### LO QUE SE PIDE
Copia sin cambios el texto sobre El Chipote desde "Este mes de" hasta "o intentan hacerlo.", incluidas ambas partes.

### TEXTO EXTRAÍDO
※
Este mes de junio, más de 180 nicaragüenses cumplen un año de secuestro y tortura en una casa de horrores conocida como El Chipote. Los carceleros de este centro de suplicios son dos: Daniel Ortega y Rosario Murillo, ellos juzgan y condenan, en secreto y a su antojo a todos los que les adversan o intentan hacerlo.

A pesar de su aparente omnipotencia, labrada apunta de sangre tras 15 años incrustados en el poder, este dúo de carceleros de la tercera edad y de poco carisma político, también es prisionero su propia celda de confinamiento, la cárcel del miedo, la avaricia y el desprecio casi nauseabundo y unánime de toda la comunidad internacional.

Ortega, y también Murillo, viven aislados en una celda de oro en el Carmen. Seis meses después de su risueña y ridícula toma de posesión, nadie los visita y ellos tampoco visitan a nadie. Ni un solo Presidente de las Américas ha llegado al Carmen a verlos, ni uno solo. Ni siquiera el Mariachi de las dictaduras, Andrés Manuel López Obrador o el milonguero chavista, Alberto Fernández, se han atrevido a caer tan bajo.
※
### EXTRACTOS DEL LISTADO
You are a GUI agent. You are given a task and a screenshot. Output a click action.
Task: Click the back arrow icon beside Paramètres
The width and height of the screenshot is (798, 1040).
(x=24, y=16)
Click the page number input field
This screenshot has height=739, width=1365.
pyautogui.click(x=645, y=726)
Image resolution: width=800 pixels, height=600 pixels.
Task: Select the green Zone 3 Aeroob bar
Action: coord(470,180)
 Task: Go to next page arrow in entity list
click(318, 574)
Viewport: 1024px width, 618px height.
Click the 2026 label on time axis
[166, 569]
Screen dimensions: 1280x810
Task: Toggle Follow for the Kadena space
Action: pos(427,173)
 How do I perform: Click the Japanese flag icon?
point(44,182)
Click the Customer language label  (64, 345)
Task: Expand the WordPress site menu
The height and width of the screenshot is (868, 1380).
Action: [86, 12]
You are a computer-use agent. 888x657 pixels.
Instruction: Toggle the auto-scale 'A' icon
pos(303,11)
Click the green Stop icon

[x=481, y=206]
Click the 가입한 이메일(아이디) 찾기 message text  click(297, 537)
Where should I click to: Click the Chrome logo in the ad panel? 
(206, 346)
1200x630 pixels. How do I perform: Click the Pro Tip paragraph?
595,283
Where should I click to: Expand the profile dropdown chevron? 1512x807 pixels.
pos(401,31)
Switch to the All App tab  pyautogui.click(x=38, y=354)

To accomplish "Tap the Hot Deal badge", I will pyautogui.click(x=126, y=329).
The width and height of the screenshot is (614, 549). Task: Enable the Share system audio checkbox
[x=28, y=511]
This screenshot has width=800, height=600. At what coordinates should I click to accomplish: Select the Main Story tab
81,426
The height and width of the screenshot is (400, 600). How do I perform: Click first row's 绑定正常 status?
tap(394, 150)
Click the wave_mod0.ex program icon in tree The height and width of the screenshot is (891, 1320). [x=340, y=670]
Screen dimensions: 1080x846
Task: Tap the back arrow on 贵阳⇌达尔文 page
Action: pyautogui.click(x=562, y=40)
※
### TAREA RESUELTA
Este mes de junio, más de 180 nicaragüenses cumplen un año de secuestro y tortura en una casa de horrores conocida como El Chipote. Los carceleros de este centro de suplicios son dos: Daniel Ortega y Rosario Murillo, ellos juzgan y condenan, en secreto y a su antojo a todos los que les adversan o intentan hacerlo.